Students would write one letter each month and the senior residents would respond within the month. This led to relationships between the students and residents growing deeper.

“We didn’t think it would turn out as positive as it did but the kids love it,” Ms. Antol said. “The seniors here love it. We had so many other seniors that wanted to get in and be a part of it but I didn’t have enough students.”

During her experience writing letters, Anne Oswald, a resident of Vi at Grayhawk, found a commonality in golfing with her pen pal. Ms. Oswald recalled details of her pen pal including her recent hole in one and the future arrival of a younger sibling.

Though her pen pal didn’t attend the event, Ms. Oswald did get to meet another fifth grader and talked with him. She said this experience has been good because she and her fellow senior citizens don’t interact with young children.
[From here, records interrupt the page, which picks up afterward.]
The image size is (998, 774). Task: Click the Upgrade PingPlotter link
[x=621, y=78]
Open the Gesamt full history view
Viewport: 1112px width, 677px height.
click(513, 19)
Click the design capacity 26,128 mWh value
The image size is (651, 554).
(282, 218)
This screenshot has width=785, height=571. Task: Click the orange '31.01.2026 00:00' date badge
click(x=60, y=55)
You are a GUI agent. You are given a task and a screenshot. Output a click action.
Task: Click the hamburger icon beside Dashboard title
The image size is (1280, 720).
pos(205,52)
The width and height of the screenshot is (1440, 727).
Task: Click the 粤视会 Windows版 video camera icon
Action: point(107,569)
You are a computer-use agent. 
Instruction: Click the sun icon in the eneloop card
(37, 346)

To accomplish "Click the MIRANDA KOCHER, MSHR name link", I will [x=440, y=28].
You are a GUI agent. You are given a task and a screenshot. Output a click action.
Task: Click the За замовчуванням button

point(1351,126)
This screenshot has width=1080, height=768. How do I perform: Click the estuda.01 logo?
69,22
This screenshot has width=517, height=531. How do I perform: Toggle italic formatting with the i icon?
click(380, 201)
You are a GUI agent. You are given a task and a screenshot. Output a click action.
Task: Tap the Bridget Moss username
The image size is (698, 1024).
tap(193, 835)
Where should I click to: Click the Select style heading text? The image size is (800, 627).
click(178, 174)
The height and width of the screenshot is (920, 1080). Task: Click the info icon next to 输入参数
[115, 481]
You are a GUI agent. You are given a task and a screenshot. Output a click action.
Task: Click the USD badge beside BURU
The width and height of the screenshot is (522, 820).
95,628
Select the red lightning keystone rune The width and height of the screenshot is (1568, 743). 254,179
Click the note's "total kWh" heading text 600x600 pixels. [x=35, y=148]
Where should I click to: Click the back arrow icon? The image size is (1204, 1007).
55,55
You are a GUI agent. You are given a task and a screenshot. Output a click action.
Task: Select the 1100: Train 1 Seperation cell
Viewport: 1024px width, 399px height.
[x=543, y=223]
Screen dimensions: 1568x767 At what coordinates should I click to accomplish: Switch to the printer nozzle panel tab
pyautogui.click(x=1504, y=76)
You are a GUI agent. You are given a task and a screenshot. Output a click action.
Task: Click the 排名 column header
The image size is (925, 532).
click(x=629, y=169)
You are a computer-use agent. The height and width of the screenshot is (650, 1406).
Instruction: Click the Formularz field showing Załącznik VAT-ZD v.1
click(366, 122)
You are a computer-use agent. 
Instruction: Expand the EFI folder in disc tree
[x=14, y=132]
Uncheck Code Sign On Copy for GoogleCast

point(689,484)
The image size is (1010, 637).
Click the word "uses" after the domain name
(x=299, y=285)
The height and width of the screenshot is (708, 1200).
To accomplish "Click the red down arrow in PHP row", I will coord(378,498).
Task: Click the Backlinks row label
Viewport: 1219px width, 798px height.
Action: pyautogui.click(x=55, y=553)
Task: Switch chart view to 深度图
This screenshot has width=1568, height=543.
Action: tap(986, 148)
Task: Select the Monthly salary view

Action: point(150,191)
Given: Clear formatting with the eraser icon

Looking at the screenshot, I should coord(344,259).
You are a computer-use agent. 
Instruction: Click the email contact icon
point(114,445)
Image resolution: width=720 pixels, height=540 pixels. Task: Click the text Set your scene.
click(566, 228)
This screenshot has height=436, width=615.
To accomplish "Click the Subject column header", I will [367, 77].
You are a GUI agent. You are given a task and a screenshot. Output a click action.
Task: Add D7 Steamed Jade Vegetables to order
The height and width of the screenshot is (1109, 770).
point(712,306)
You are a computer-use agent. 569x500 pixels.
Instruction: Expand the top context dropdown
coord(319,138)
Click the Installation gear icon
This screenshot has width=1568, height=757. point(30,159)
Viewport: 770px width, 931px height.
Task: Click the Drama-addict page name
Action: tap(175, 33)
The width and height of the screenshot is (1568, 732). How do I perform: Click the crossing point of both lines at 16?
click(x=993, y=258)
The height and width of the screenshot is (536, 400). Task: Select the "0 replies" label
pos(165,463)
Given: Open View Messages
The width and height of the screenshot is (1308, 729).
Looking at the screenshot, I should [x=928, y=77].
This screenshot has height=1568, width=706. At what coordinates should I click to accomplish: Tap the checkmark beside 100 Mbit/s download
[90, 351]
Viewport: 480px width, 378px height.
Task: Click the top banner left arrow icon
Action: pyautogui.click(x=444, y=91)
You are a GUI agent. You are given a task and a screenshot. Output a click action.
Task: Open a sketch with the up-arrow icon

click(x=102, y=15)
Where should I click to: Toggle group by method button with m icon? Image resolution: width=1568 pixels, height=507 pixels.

“It’s been a real nice experience to have 10- and 11-year-olds to meet,” she said. “There’s a big difference in our age. My grandchildren are all grown. I’m waiting for the next generation.”

Still, Ms. Oswald said there are plans for her to meet her pen pal over the summer.

Ms. Antol said throughout the school year, she’s seen the project evolve from students just working on their cursive to what it became by the end of the year.

“I definitely think this has been a great project, getting kids communicating in a more formal way,” she said.

“I would continue it again. Some of the seniors here want it to continue so they’re going to continue throughout the summer without me. Then next year, I’m hoping to get a new crop of residents here and students and start it all over again.”